Ma i benpensanti aggiungeranno: si tratta di politica internazionale nella quale il segreto è sempre stato legittimato, perché ne va della sicurezza degli Stati e della vita delle persone e perché la nostra epoca piena di pericoli ne giustifica ancor più l’applicazione. I giornali hanno spiegato di aver preso precauzioni. Non si scopre alcuna rivelazione di vitale importanza ma tanto peggio. Chissà se verrebbe alla mente dei suoi sostenitori che la diplomazia segreta ha difetti gravi, tali che il presidente Woodrow Wilson pretese di vietarla nei suoi Quattordici punti del gennaio 1918.

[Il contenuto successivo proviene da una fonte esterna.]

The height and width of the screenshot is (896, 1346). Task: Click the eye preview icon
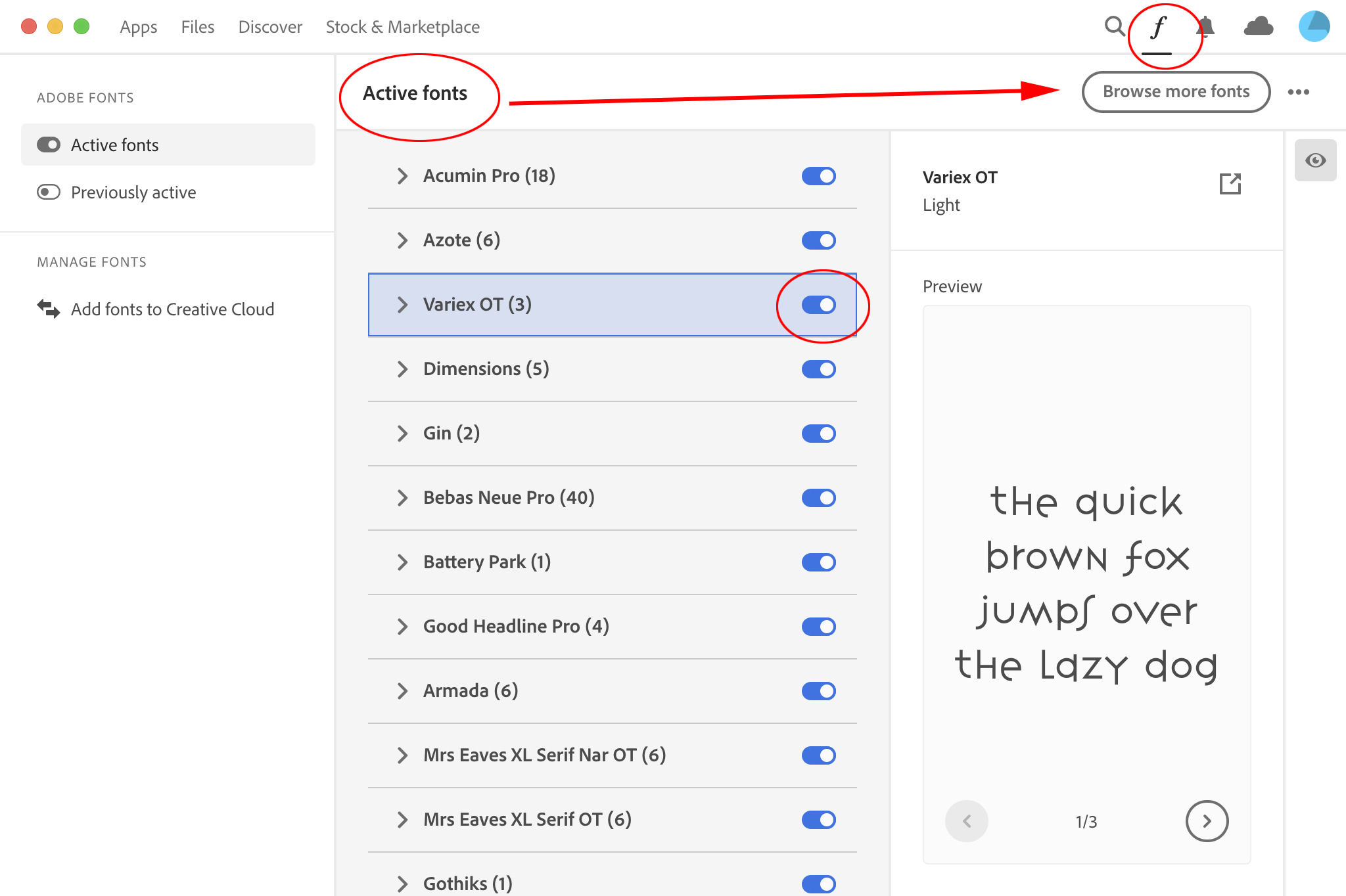point(1314,160)
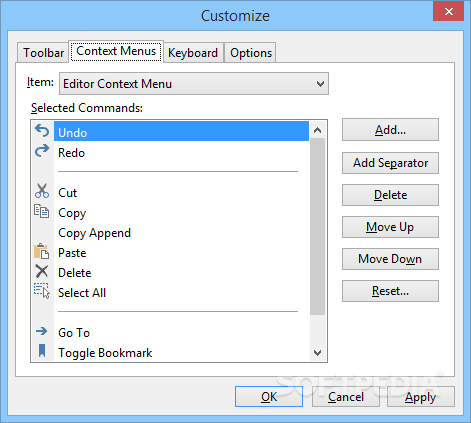Image resolution: width=471 pixels, height=423 pixels.
Task: Click the Redo arrow icon
Action: coord(42,151)
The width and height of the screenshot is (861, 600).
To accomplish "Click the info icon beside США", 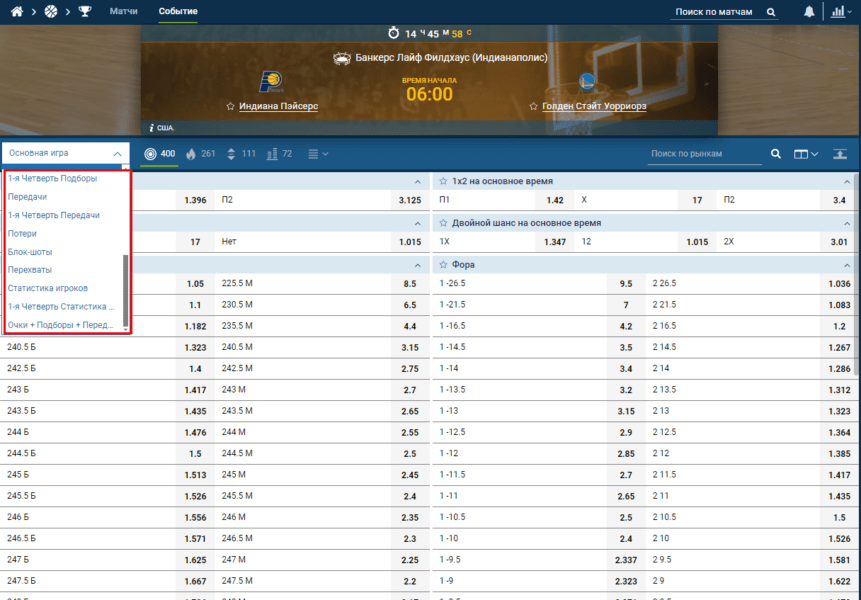I will 150,128.
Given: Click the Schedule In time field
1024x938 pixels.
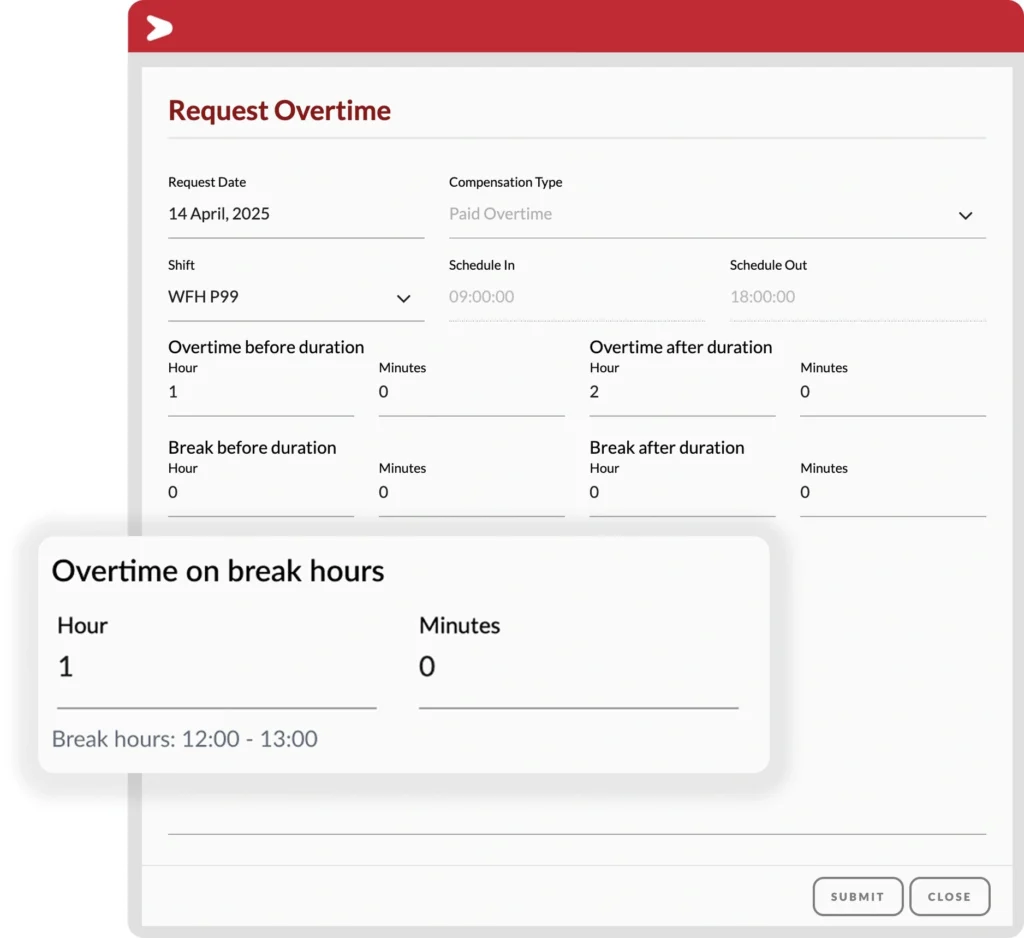Looking at the screenshot, I should pos(576,297).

Le relazioni internazionali sono un campo tanto eccezionale? È sufficiente che il popolo deluda le élite perché la sua incapacità sia suggerita se non messa sotto accusa. Se ne è visto spuntare il verdetto con il referendum del 2005 sull’Europa. Si deve ben credere che la posta in gioco fosse alla portata di tutti, poiché era sottoposta a referendum. La classe politica e mediatica d’altra parte [ne] approvò [il testo] al 90% circa. Quando gli elettori si azzardarono a dare la maggioranza al «no», sarebbe stato necessario che questa maggioranza non avesse capito, per respingere il testo. Troppo lungo, ci si rese conto del resto, mal redatto, ecc… Nessuno aveva potuto leggerlo, sottinteso: coloro che avevano votato «no». E i commentatori, tutti a ritrovare i cliché della psicologia delle masse per squalificare un popolo incolto, emotivo e ingannato (2). Il popolo d’altronde si era sbagliato tanto bene che non lo si fece votare di nuovo, come in alcuni Paesi vicini, ma una nuova macinatura del testo denominato Trattato di Lisbona fu ratificata dal Parlamento.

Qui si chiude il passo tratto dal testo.